What this task involves:
Could you copy exactly the lines from the one containing "Click the 830 total fees value" through the last line of the records below, leaving out any pictures?

Saved data entries:
•••

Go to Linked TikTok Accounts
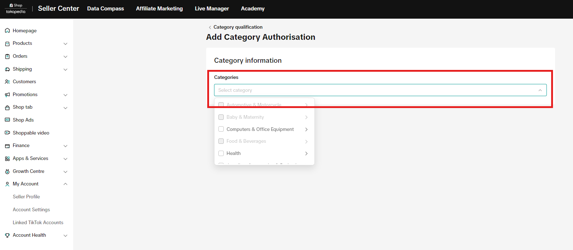 coord(38,222)
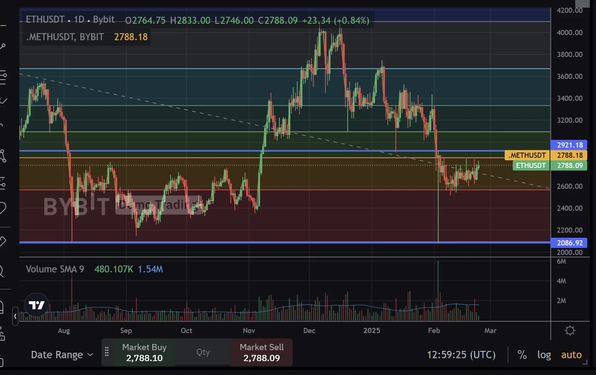
Task: Click the TradingView logo
Action: (x=37, y=305)
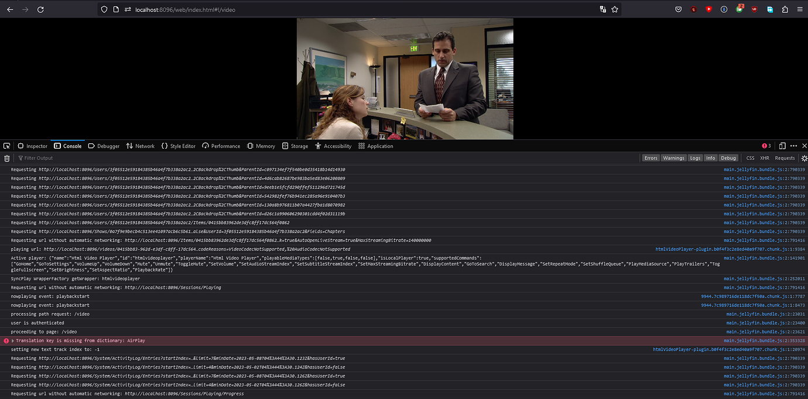The height and width of the screenshot is (399, 808).
Task: Open the Firefox application menu
Action: (800, 9)
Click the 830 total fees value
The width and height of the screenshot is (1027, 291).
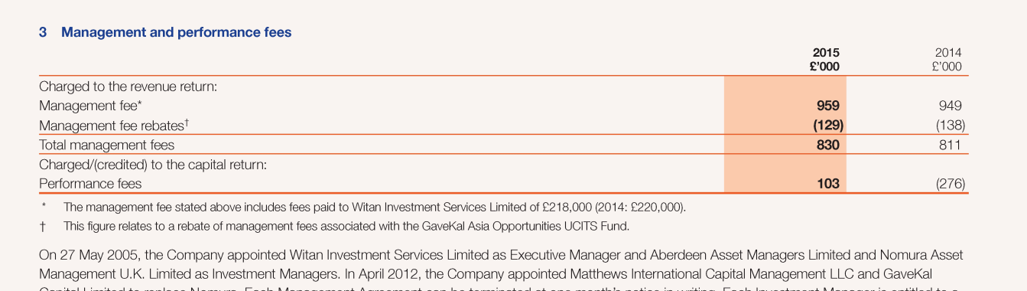(x=827, y=145)
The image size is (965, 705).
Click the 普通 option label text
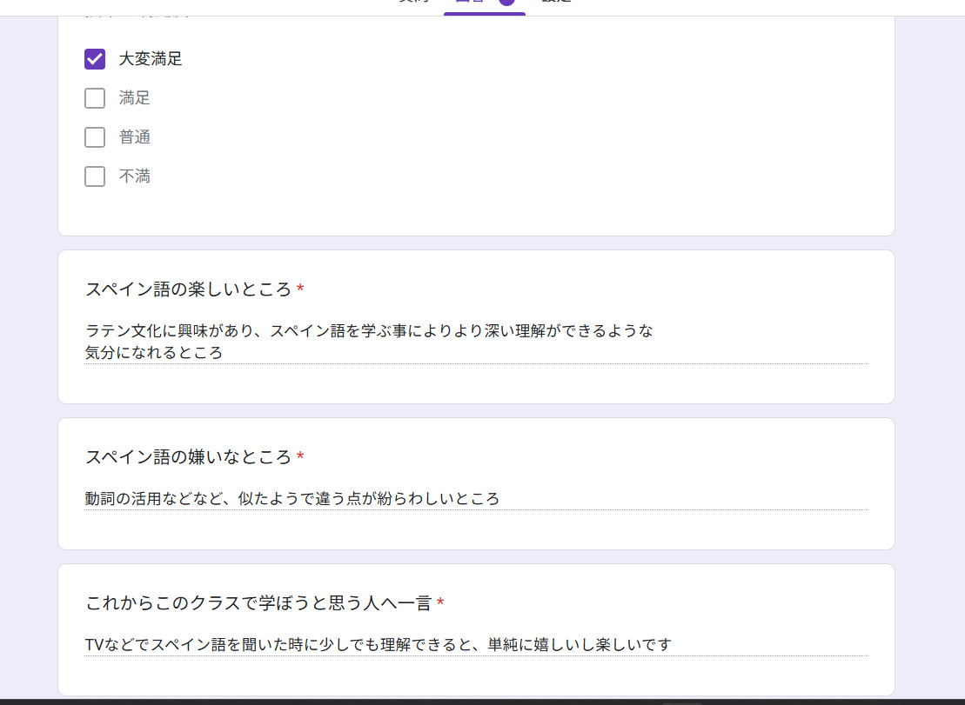click(x=135, y=137)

•••

Solution for this exercise:
Click the 830 total fees value
The width and height of the screenshot is (1027, 291).
(x=827, y=145)
The image size is (965, 705).
Click the 普通 option label text
click(x=135, y=137)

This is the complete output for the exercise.